REQUIREMENT:
When you reach the line containing "Task: Open the Naver 가격비교 logo home", begin reproducing the lines exactly and continue through the end of the listing, leaving out the pictures.

DATA IN THIS EXERCISE:

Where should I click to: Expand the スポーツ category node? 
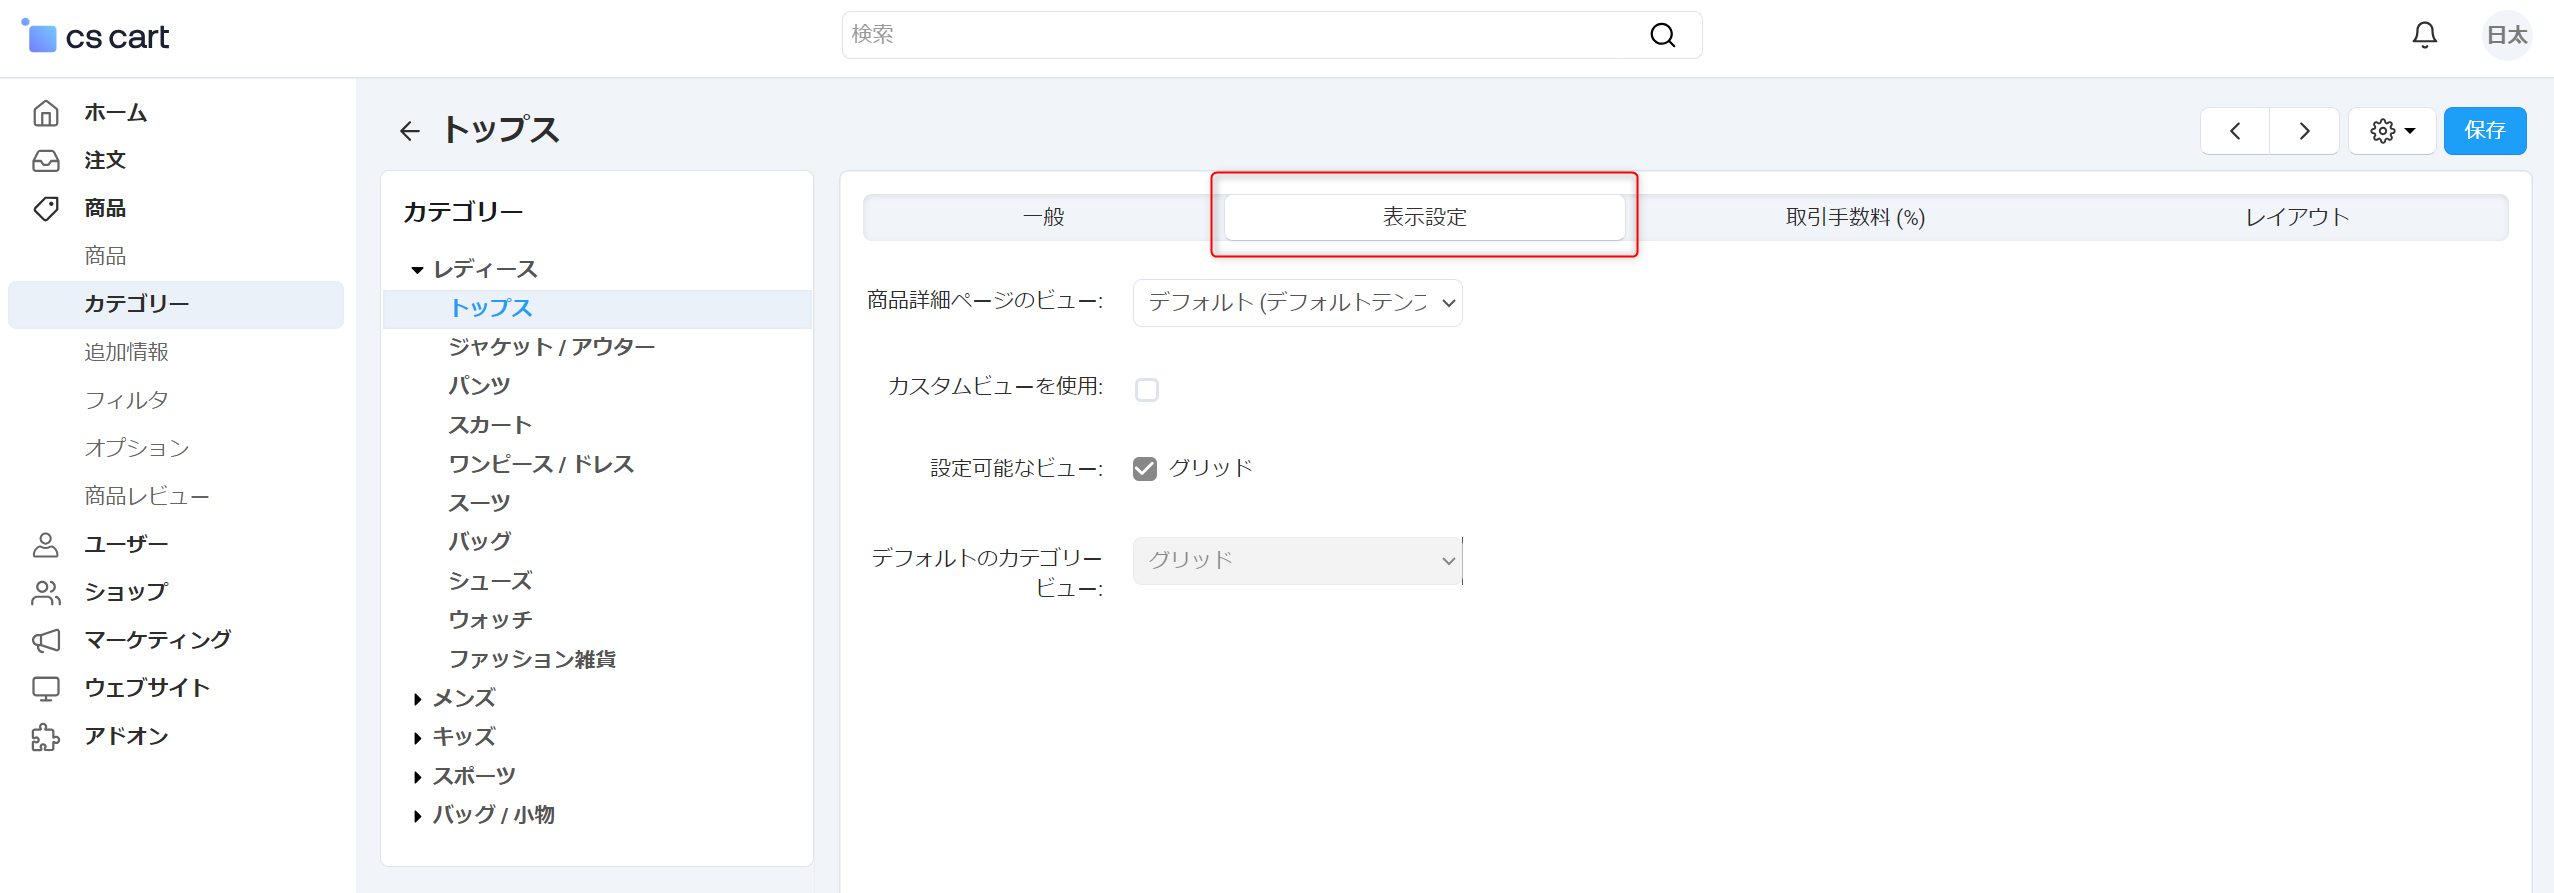click(x=417, y=777)
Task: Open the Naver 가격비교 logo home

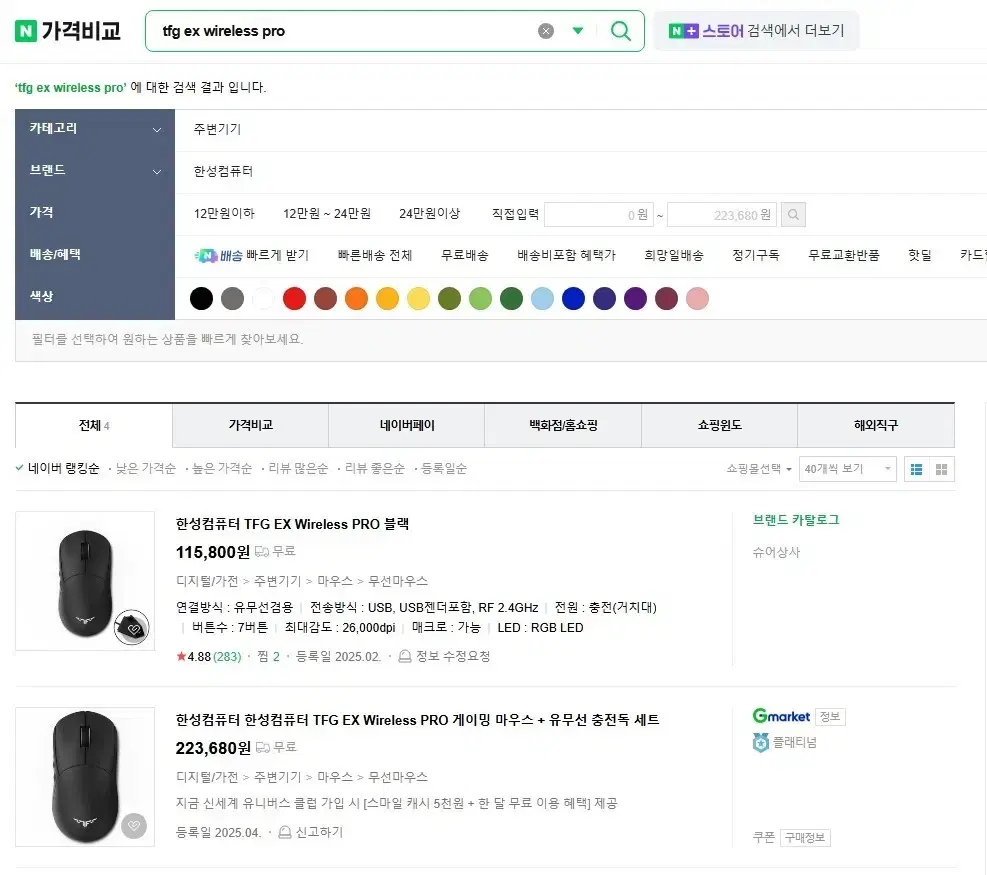Action: point(67,30)

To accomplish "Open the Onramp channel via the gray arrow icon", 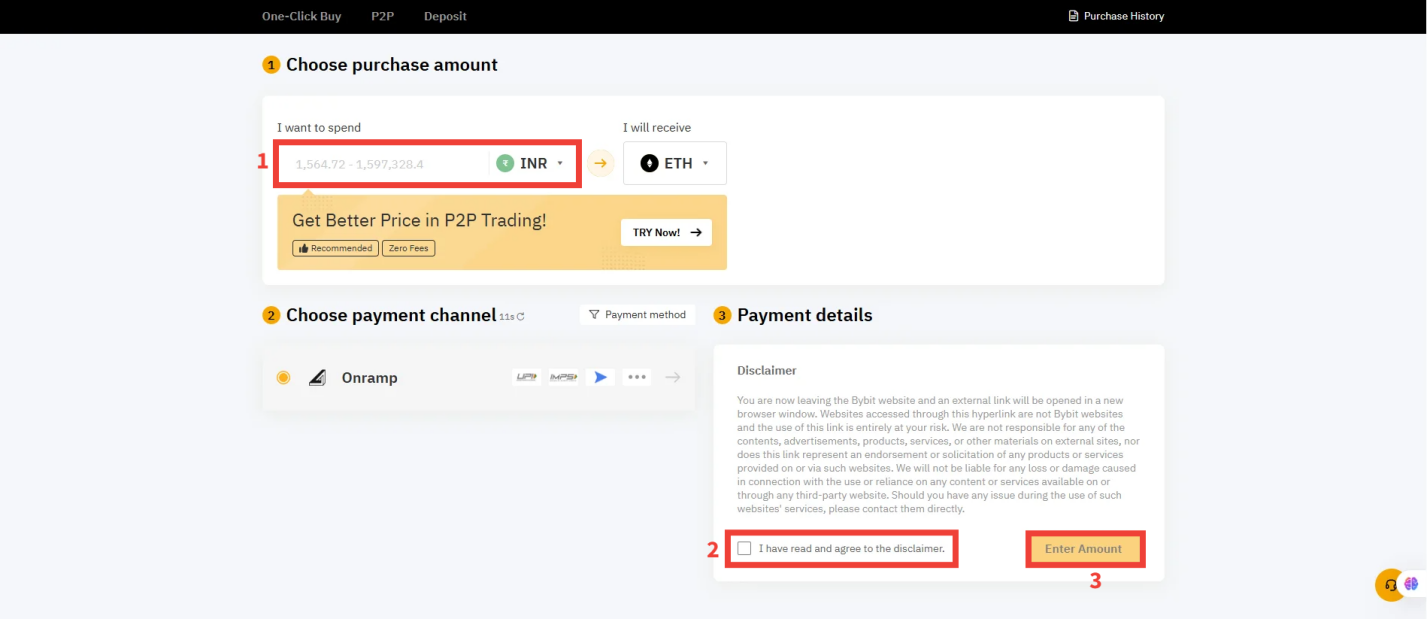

RESULT:
Task: Open the Naver 가격비교 logo home

Action: point(67,30)

To accomplish "Open the Onramp channel via the gray arrow icon", 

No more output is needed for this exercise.